Here is the definition of an internal direct sum of modules:
An R-Module $M$ is the internal direct sum of submodules $M_1, M_2$ if:
$a)$ $M=M_1+M_2$
$b)$ $M_1 \cap M_2 = \{0\}$
I am trying to prove using this definition that $R/I\cong J_{1}/I \oplus J_{2}/I$ iff $R=J_1+J_2$ and $J_1 \cap J_2 = I$.
Best Answer
First, notice that by assumptions the direct sum $J_1/I \oplus J_2/I$ is well defined. Let $\phi: J_1/I \to J_2/I \to R/I$ defined by $\phi(j_1+I,j_2+I)=j_1+j_2+I$. Then it is easy to check that $\phi$ is well-defined and is surjective since $R=J_1+J_2$, so we are left to prove $\phi$ is injective.

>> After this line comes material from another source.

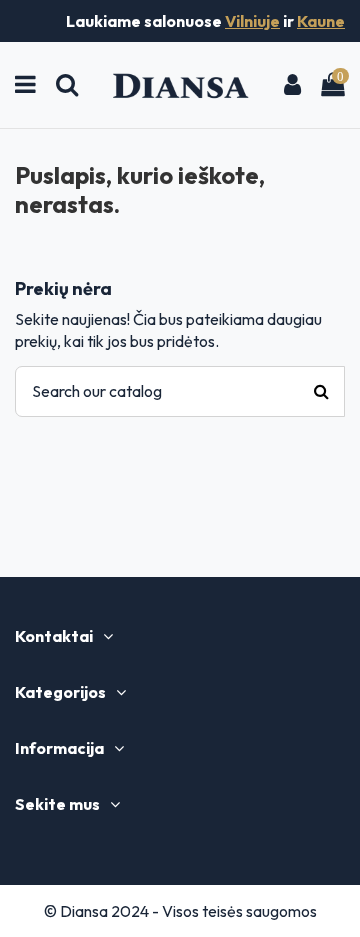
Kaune (321, 21)
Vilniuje (252, 21)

Assume $\phi(j_1+I,j_2+I)=0+I$, this is equivalent $j_1+j_2 \in I$. But $I \subset J_1$ so, $j_1+j_2 \in J_1$, so $j_2 \in J_1$. As $j_2 \in J_2$, we get $j_2 \in J_1 \cap J_2=I$. Thus, $j_2+I=0+I$. A similar argument shows $j_1+I=0$, so $\phi$ is injective.